C'est ainsi que tous les jours il rend moins utile et plus rare l'emploi du libre arbitre; qu'il renferme l'action de la volonté dans un plus petit espace, et dérobe peu a peu chaque citoyen jusqu'à l'usage de lui-même. (…) Après avoir pris ainsi tour à tour dans ses puissantes mains chaque individu, et l'avoir pétri à sa guise, le souverain étend ses bras sur la société tout entière; il en couvre la surface d'un réseau de petites règles compliquées, minutieuses et uniformes, à travers lesquelles les esprits les plus originaux et les âmes les plus vigoureuses ne sauraient se faire jour pour dépasser la foule; il ne brise pas les volontés, mais il les amollit, les plie et les dirige; il force rarement d'agir, mais il s'oppose sans cesse à ce qu'on agisse; il ne détruit point, il empêche de naître; il ne tyrannise point, il gêne, il comprime, il éteint, il hébète, et il réduit enfin chaque nation à  n'être plus qu'un troupeau d'animaux timides et industrieux, dont le gouvernement est le berger.

J'ai toujours cru que cette sorte de servitude, réglée, douce et paisible, dont je viens de faire le tableau, pourrait se combiner mieux qu'on ne l'imagine avec quelques unes des formes extérieures de la liberté, et qu'il ne lui serait pas impossible de s'établir à l'ombre même de la souveraineté du peuple. 

ALEXIS DE TOCQUEVILLE – De la démocratie en Amérique  1840

 

 

 

Conclusion

 

L’Etat peut apparaître comme la forme d’organisation politique qui défend le mieux les droits des Hommes mais aussi comme le danger le plus grand qui les menace.
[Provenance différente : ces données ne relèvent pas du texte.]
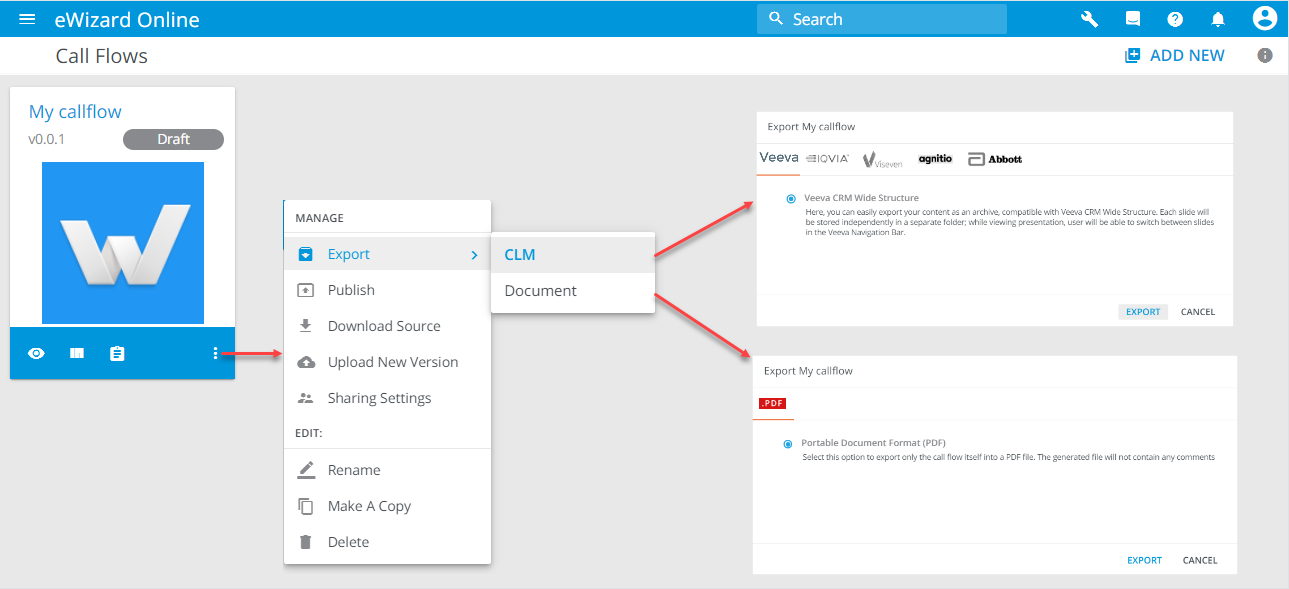This screenshot has width=1289, height=589.
Task: Open the notifications bell
Action: click(x=1218, y=19)
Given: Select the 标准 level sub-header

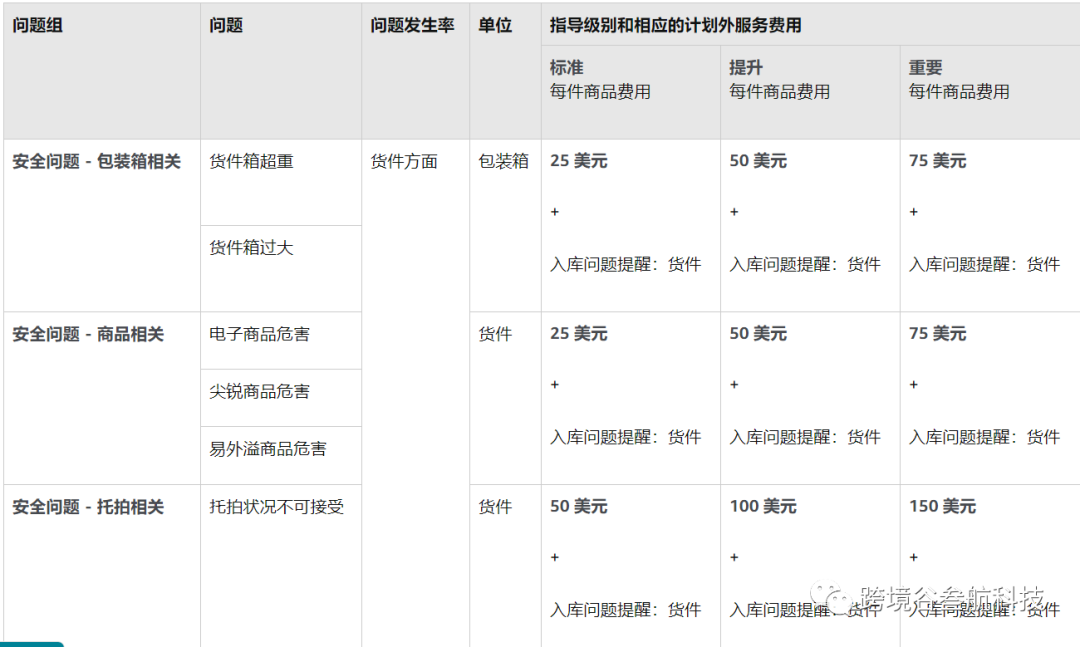Looking at the screenshot, I should click(x=566, y=68).
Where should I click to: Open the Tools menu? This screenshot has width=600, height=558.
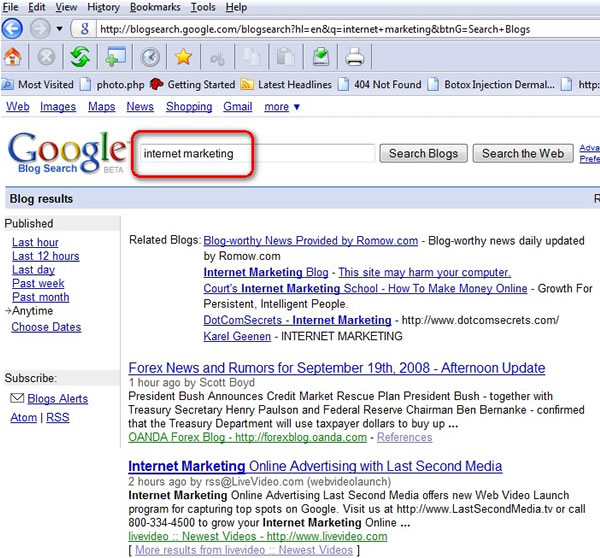pyautogui.click(x=203, y=7)
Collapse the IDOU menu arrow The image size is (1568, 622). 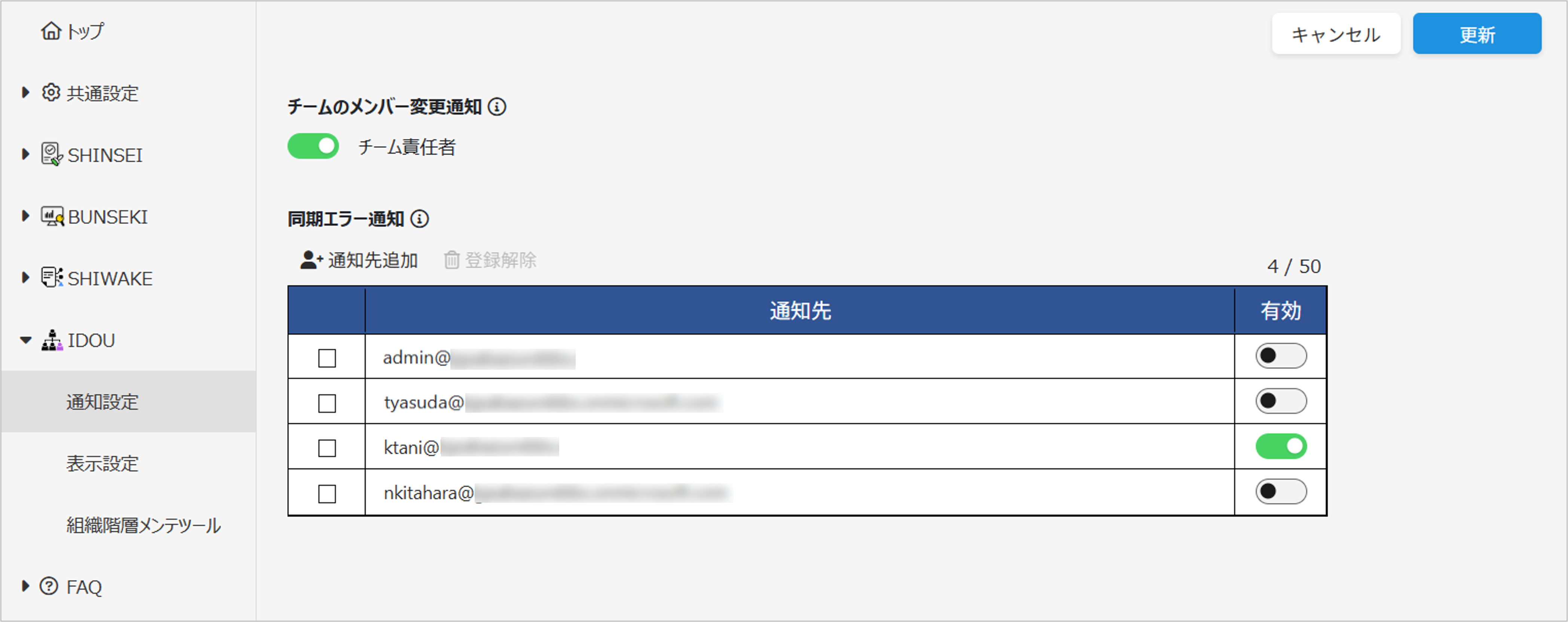click(25, 340)
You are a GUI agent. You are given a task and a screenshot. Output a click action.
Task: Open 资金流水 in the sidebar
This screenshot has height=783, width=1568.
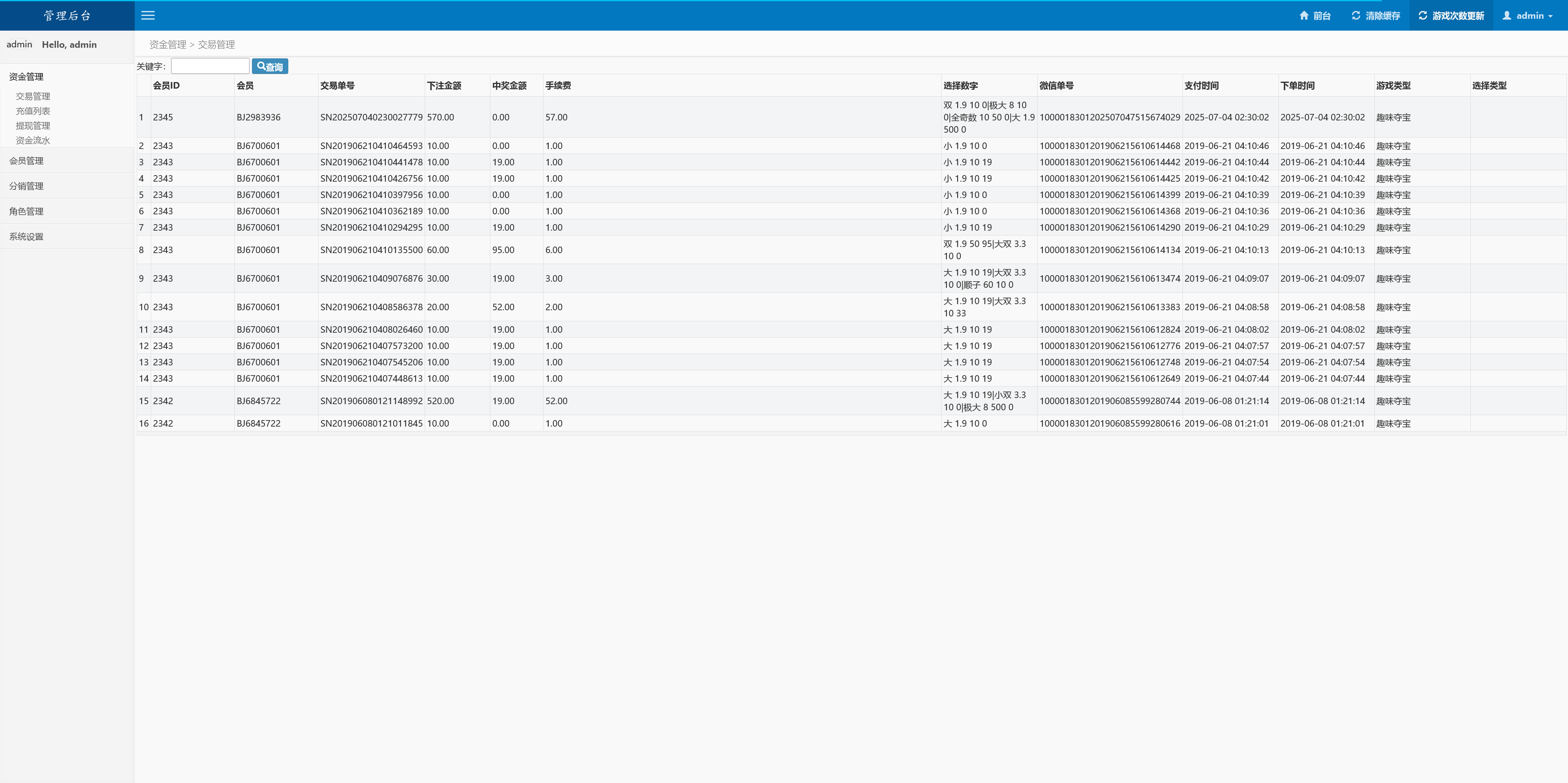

Il faut donc que les institutions de l’Etat obéissent à des règles de droit et que les citoyens veillent au bon fonctionnement de la vie politique par son contrôle et  leur  participation active mais entre l’idéal de l’Etat de droit et la réalité de son fonctionnement, il existe toujours un écart plus ou moins importants qui reste à combler.